Sunday, August 5, 2007

Enough is enough

Today's post is a response to an especially irritating article in today's NY Times, as referenced below. Those who have the Times online can access the entire article (I"m still not up to posting direct links on this blog - maybe later). The article, which runs three pages on line is a "heart-rending" account of the misery of mere millionaires who are still working themselves into an early grave, "because their neighbors are even richer." This is nothing less than a sociopatic mental illness. The only cure is a severe progressive tax, like the one we had in this country before the Reagan devolution. Failing that, an eighty percent reduction in the Dow would go a long way. As I have been saying and writing for many years, the last time we acted like a civilization was during the last Great Depression, when we knew that the common enemy was the failed economic system and that only cooperation would be capable of defeating that enemy. As long as so many minimal humans have so much money, what Michael Moore calls the Horatio Alger myth (Hey! I might be rich someday too! God forbid we should put limits on personal wealth!) prevents us from addressing the common needs, which can only be met by limiting greed.
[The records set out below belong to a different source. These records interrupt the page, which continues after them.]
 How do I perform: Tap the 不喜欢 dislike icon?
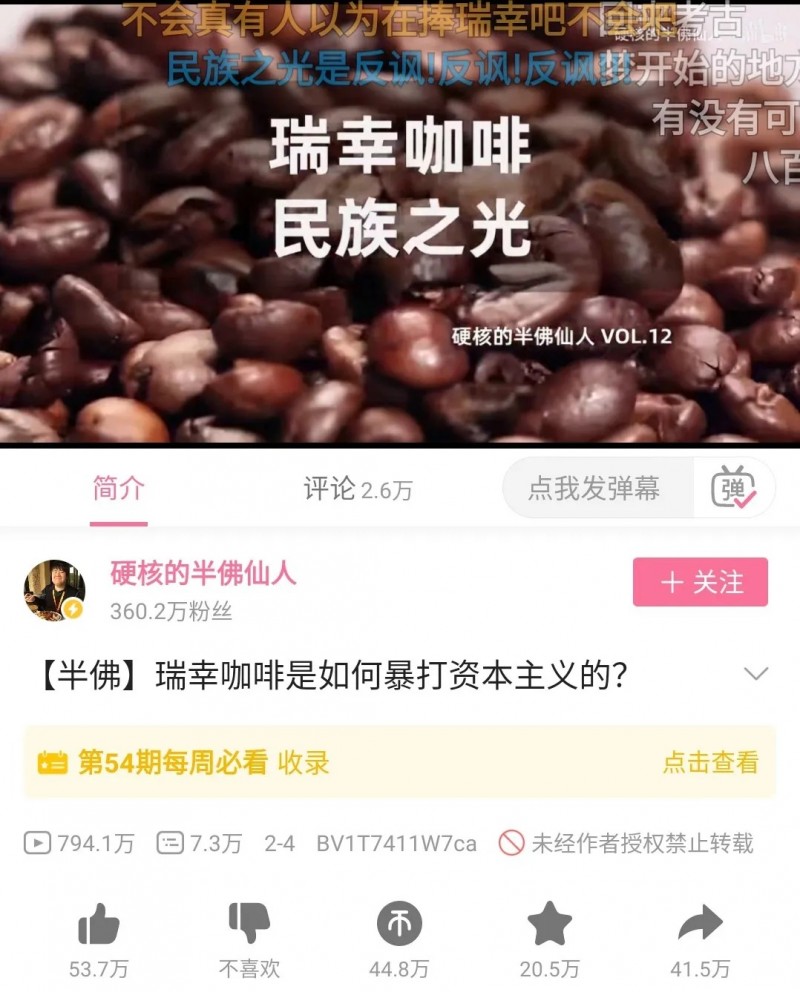coord(249,924)
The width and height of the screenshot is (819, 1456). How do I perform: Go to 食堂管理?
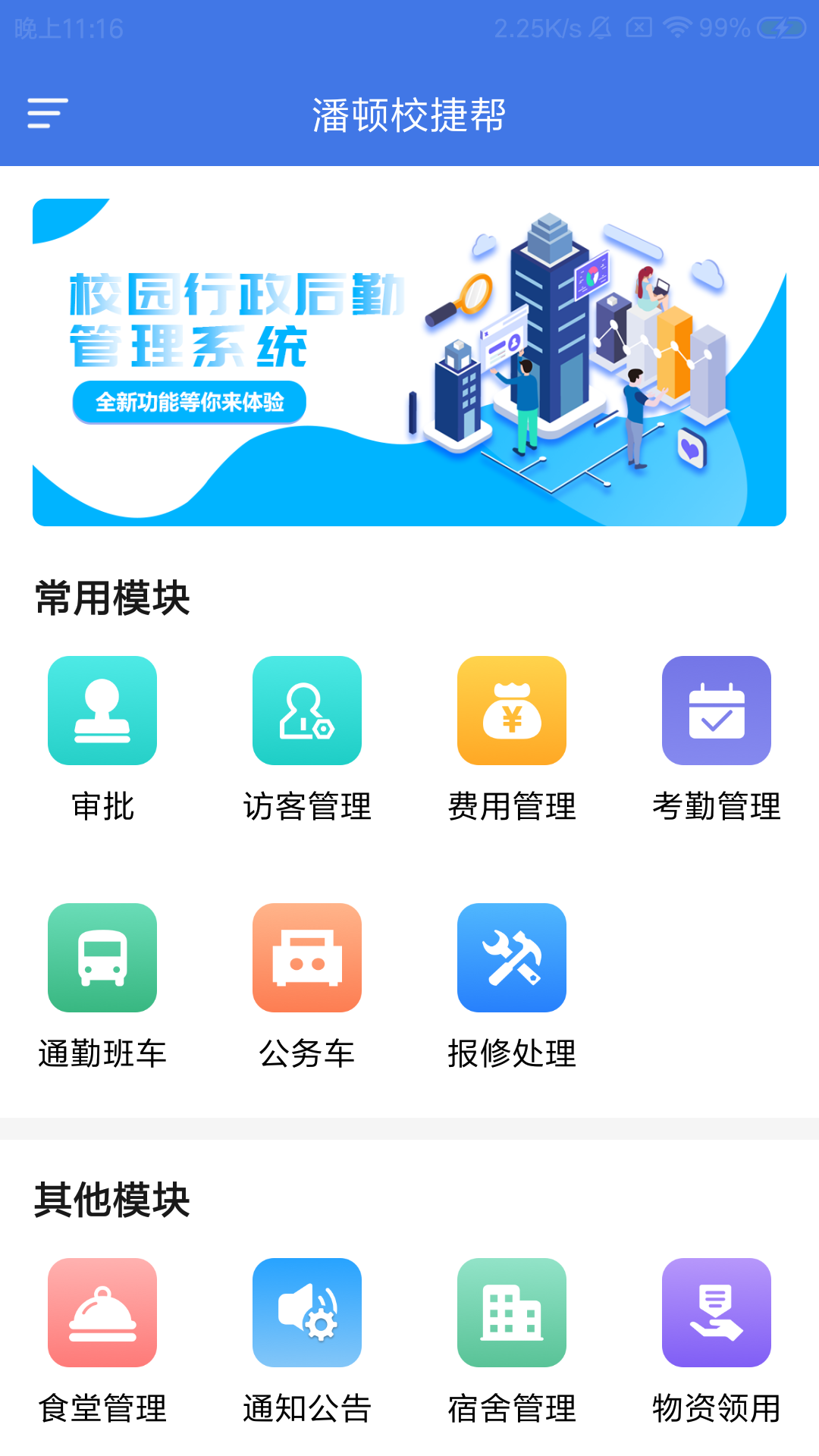pos(102,1313)
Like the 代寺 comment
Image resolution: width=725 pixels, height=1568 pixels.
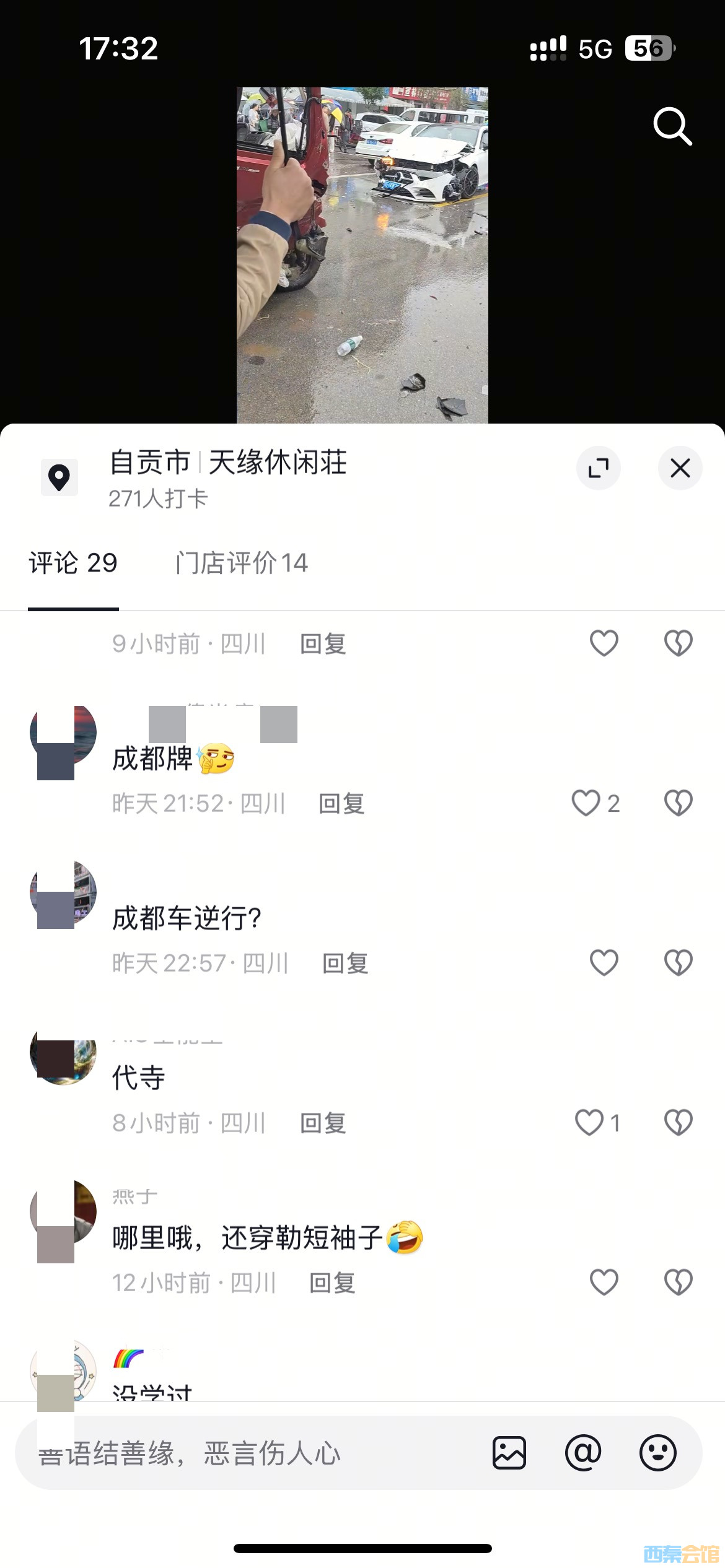pos(589,1123)
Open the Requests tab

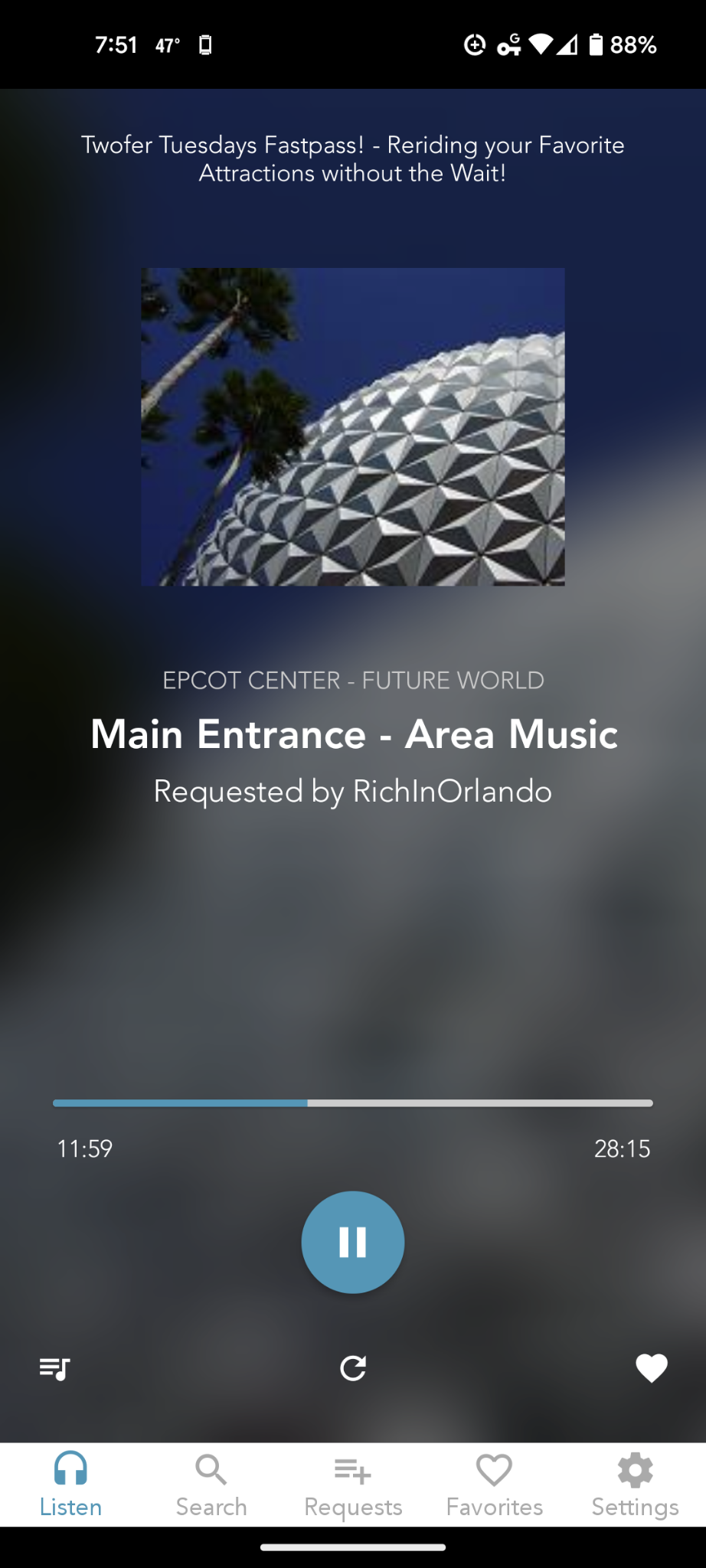[x=353, y=1485]
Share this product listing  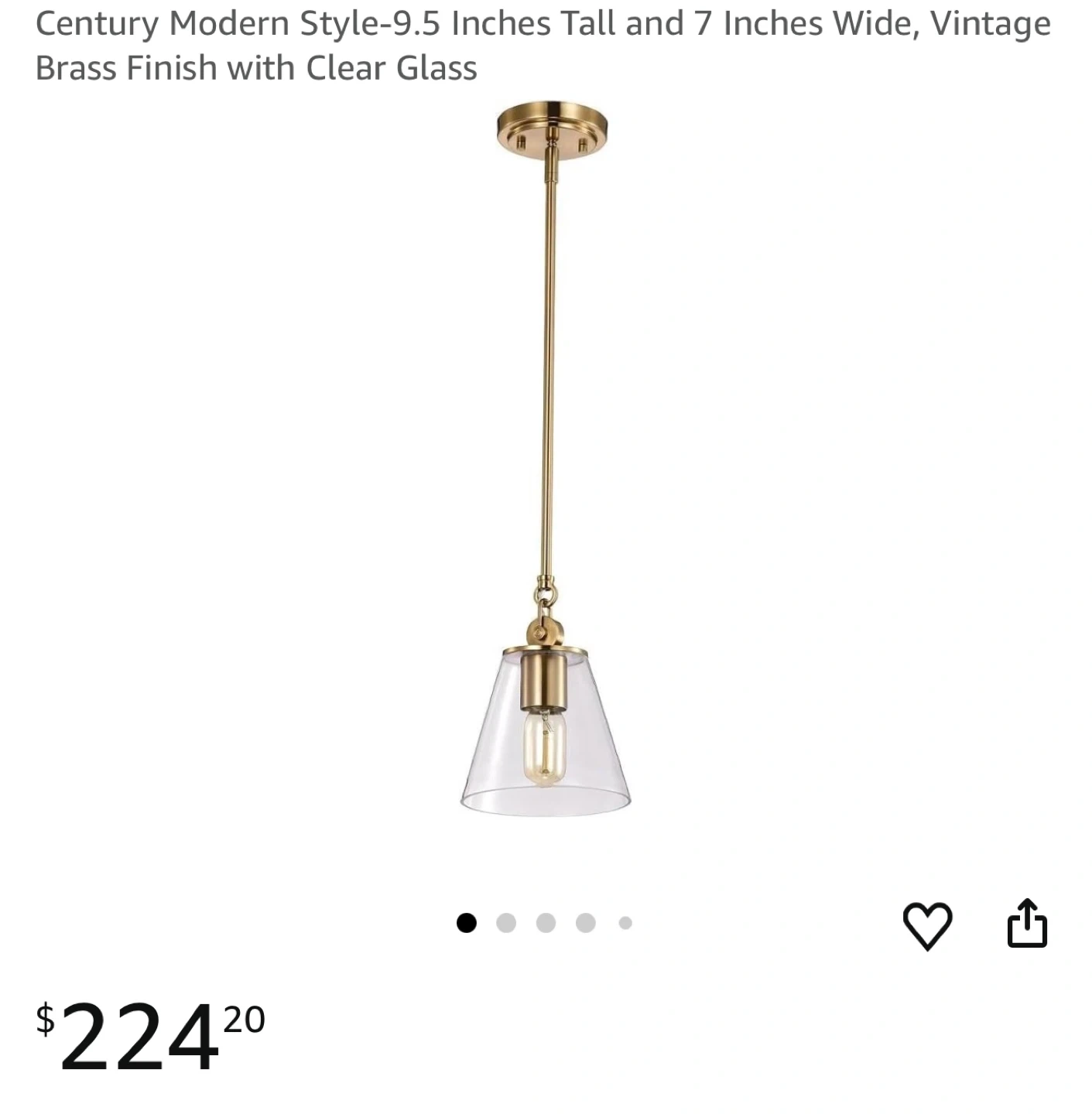point(1027,923)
I am well aware of the long odds against getting a letter published in the NY Times, but, as indicated in the previous post ("Therapy"), I maintain what remains of my sanity by having an experience of myself DOING something, even when the results are problematic at best. Today's letter follows:

Editor:

It's hard to imagine a more telling indictment of our grievously divided society than Gary Rivilin's article (In Silicon Valley, Millionaires Who Don't Feel Rich" - 8/5/07). About three thousand years ago, a Taoist sage said it best: "Those who know that enough is enough, always have enough." To which I can only add, those who don't, don't. When enough is never enough, those who do have enough to influence if not dictate the policies of our government will be rewarded endlessly while the rest of us struggle to get by with much less than enough. For shame!